Вольтер - страница 11
В результате всего этого оказалось, что громадное число лиц, бывших официально врагами свободной критики, сделались в душе соумышленниками и соучастниками великого заговора. Этот факт, в соединении с независящими от него причинами, как неспособностью лиц, державших власть в своих руках, так или иначе отвечать на вопиющие общественные потребности того времени, был причиной того, что стены Капитолия оказались подкопанными и беззащитными, и только немногие из священных гусей, все еще оставшихся верными, бесполезно гоготали. В первые века влияние христианства, как на это часто указывали, сказывалось даже на тех людях, которые менее всего или вовсе не были тронуты его учением, во всем, что только было в них светлого и правдивого. Еще более верно, что личность Вольтера благодаря ее необыкновенной силе наложила свой отпечаток на склад и жизнь даже тех, кто наиболее упорно держался старого порядка. Поборники авторитета принуждены были поневоле защищать свое дело непривычным для них орудием – рационализмом, и если бы не было Вольтера-писателя, то авторитет никогда бы не имел на своей стороне такого бойца, как, например, Жозеф де Местр, самый знаменитый и способный из реакционеров. В ответ на излюбленное утверждение защитников католицизма, что все хорошее в его врагах есть результат того самого учения, которое они отвергают, можно, по меньшей мере, столь же справедливо утверждать, что заметное изменение к лучшему в самом духовенстве и в его стремлениях в период времени между регентством и революцией[12] есть услуга, невольно оказанная католицизму теми справедливыми и либеральными идеями, распространению которых так могущественно содействовал Вольтер. Де Местр сравнивает разум, отрицающий теологическое предание, с ребенком, бьющим свою кормилицу; но то же самое сравнение и в такой же мере можно применить и к вере, оказавшей неблагодарность тому разуму, который ее очистил и возвысил.
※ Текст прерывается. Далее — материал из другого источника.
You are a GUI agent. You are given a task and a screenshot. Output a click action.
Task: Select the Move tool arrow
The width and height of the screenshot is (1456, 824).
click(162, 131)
В перевороте, произведенном Вольтером, наиболее поразительно то, что это единственный в истории великий переворот, который ничем не был связан с аскетизмом и совершил все свои победы, не прибегая к этому средству столь могущественному, непреодолимому и удобному, но вместе с тем и столь опасному. Такие революции всегда бывают реакцией против всеобщей испорченности нравов и мрака невежества. Они являются энергическим протестом наиболее возвышенных способностей и стремлений человеческой природы; но в продолжение некоторого времени – и это как бы неизбежное следствие всякого могучего движения – они, кажется, всецело сосредоточиваются на уничтожении тех партий противоположного лагеря – партий, которые, по-видимому, внесли жизнь в эту среду унижения и позора. С непреклонным гневом и решимостью в душе люди вовсе не заботятся о том, чтобы объяснять, сглаживать резкости и поступать сдержанно, и под влиянием одного из наиболее поразительных инстинктов нашей природы прибегают к системе умерщвления плоти, которая, по их мнению, может очистить души от заразы, царящей вокруг грубости. В таком восторженном состоянии духа, находят спасение только в удалении из общественной жизни, углублении в дела личной совести и суровом отрешении от всех мирских желаний. Немного найдется таких типичных честных людей, которыми по временам – даже в эпохи, наименее проникнутые аскетическим и реакционным духом, и в то время, когда с точки зрения более непосредственной и широкой теории все идет нормальным ходом – не овладевало бы подобное состояние духа: страсть к простоте, строгость к самому себе, дисциплина, во всех мелочах, точная регламентация и действительная чистота жизни.